Starting in Laravel 5.8, the time to live (TTL) used when passing an integer to cache drivers will be in ‌seconds instead of minutes. Caching in seconds gives users more granular control over cache duration, and will conform with PSR-16:

The Time To Live (TTL) of an item is the amount of time between when that item is stored, and it is considered stale. The TTL is normally defined by an integer representing time in seconds, or a DateInterval object.
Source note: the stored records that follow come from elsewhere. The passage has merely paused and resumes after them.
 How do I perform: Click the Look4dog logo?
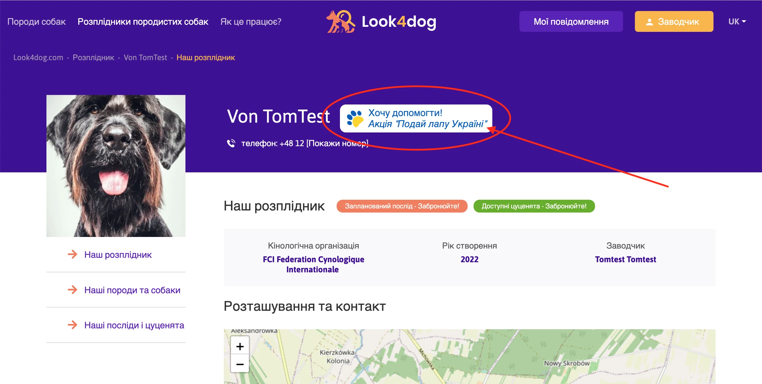coord(381,21)
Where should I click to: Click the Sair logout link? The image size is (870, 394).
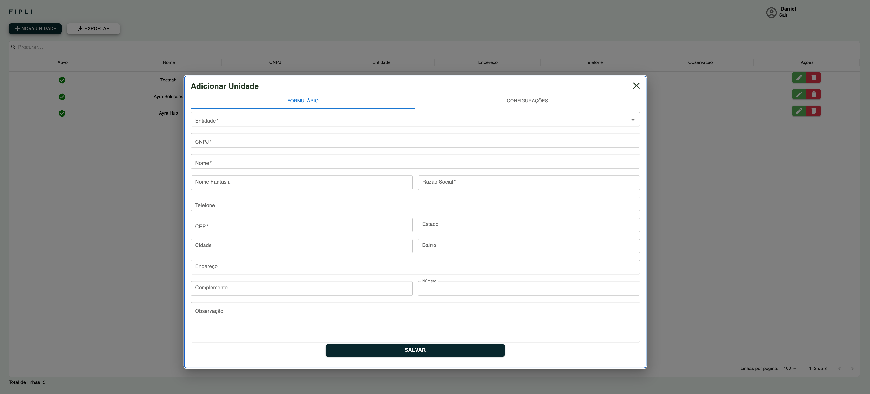783,15
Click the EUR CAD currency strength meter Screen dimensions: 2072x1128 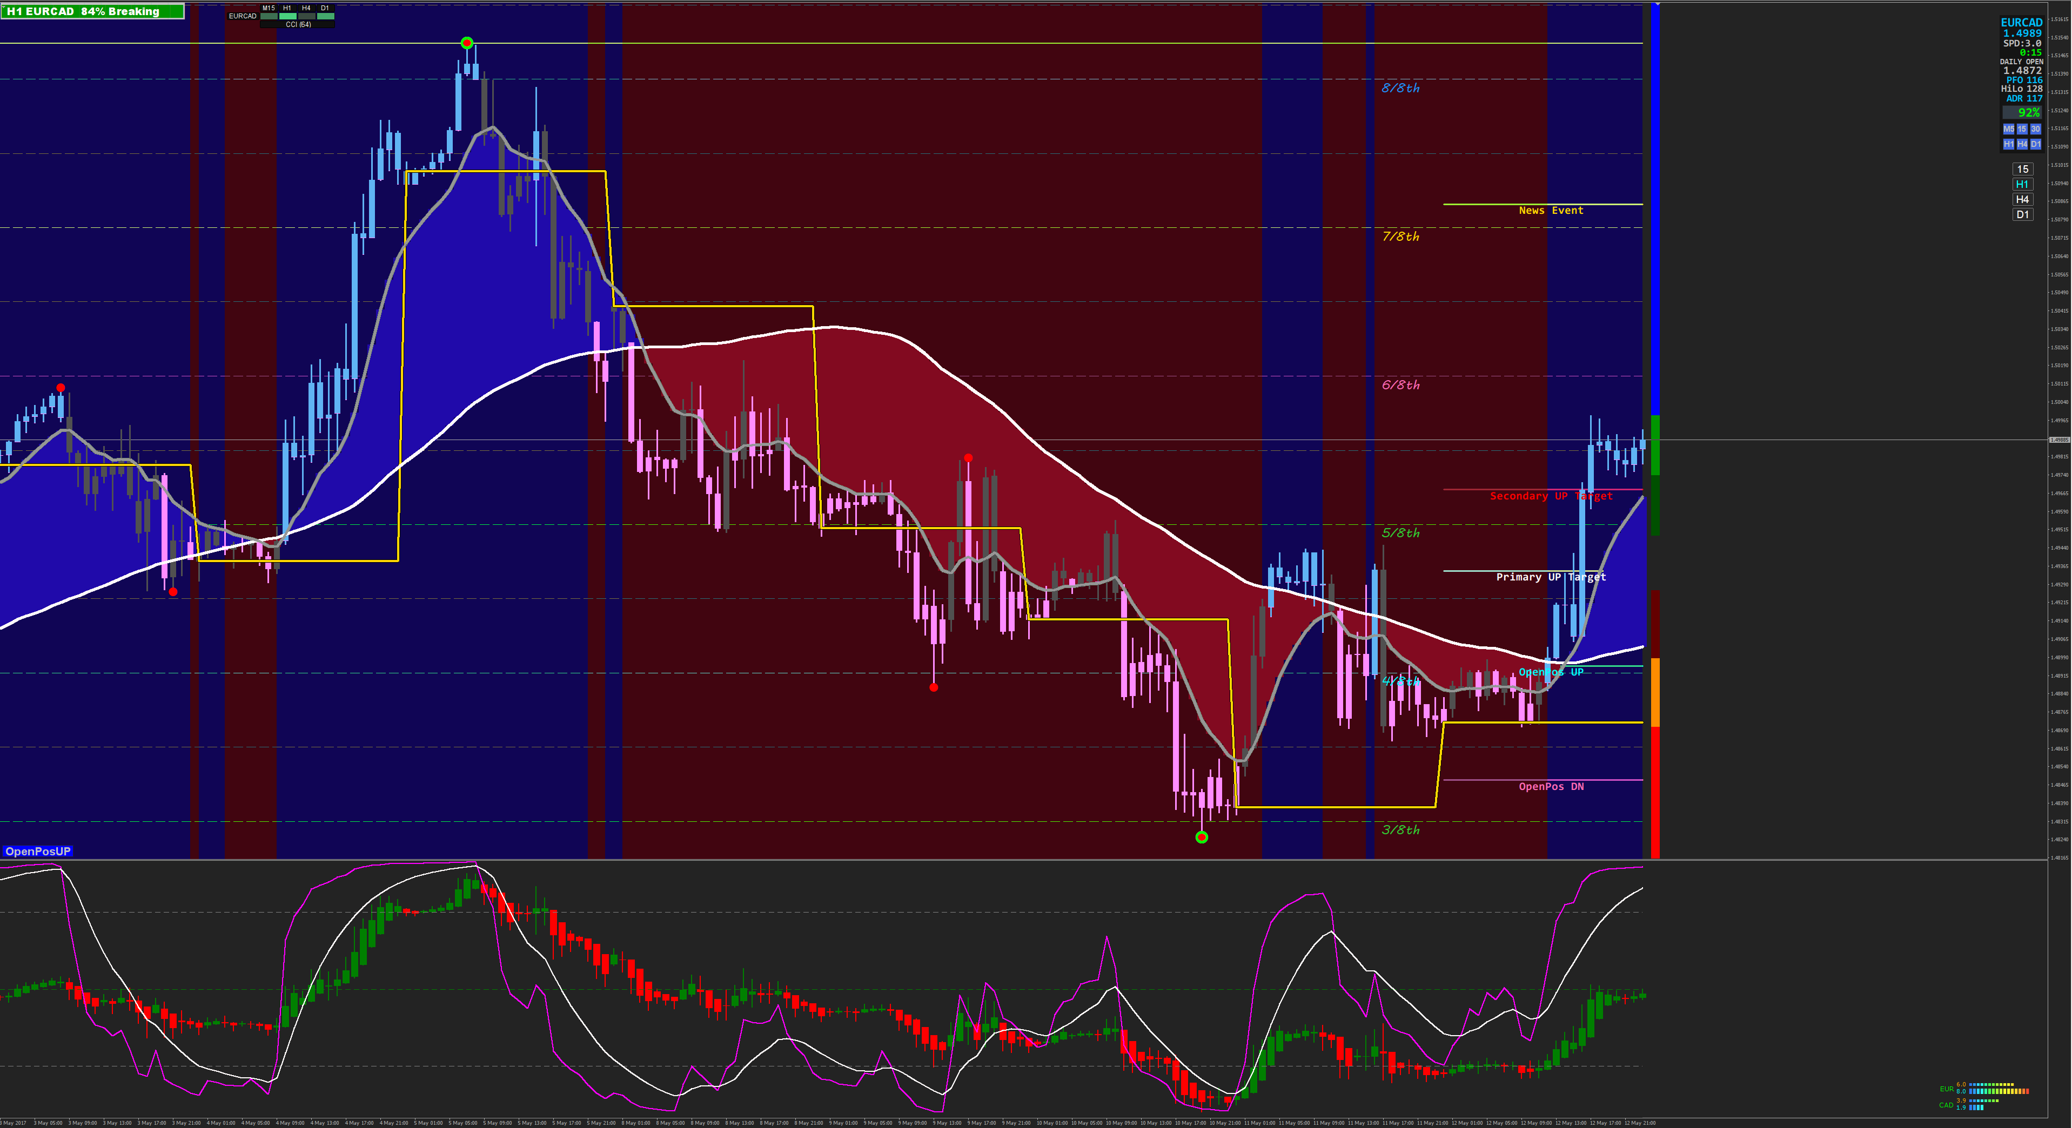click(1984, 1096)
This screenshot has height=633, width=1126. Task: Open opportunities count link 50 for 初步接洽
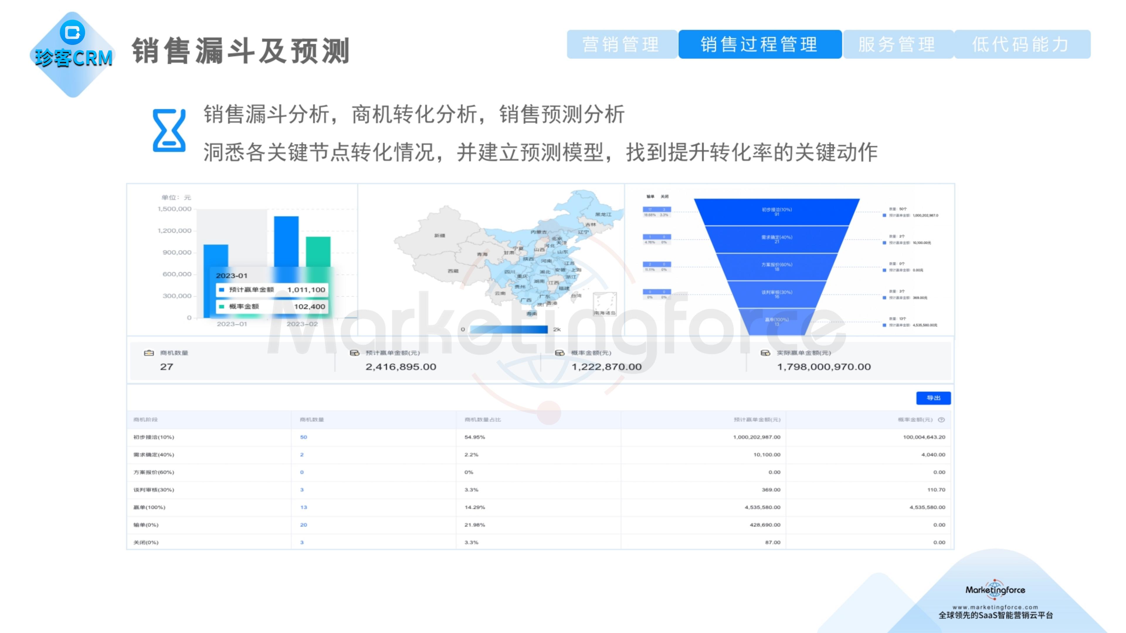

From Laravel 5.0 to the current stable Laravel 5.7, when you pass an integer to cache storage operations like put() and remember(), the duration is represented in minutes:

Cache::remember('active-posts', 5, function () {
    return Post::active()->get();
});

To ease your upgrade path from earlier versions (5.5 or later) to Laravel 5.8, you can also pass a DateTimeInterface or a DateInterval to Cache::put(). Using a DateTime or an interval is something you can do now, without having to find/replace and convert everything to seconds, and might bring more clarity to your cache times as a bonus:

Cache::remember('active-posts', DateInterval::createFromDateString('5 minutes'), function () {
    return Post::active()->get();
});

Here’s an example using Carbon’s addMinutes():

Cache::remember('active-posts', now()->addMinutes(5), function () {
    return Post::active()->get();
});

You can see the changes made by Dries Vints for the upcoming Laravel 5.8 release!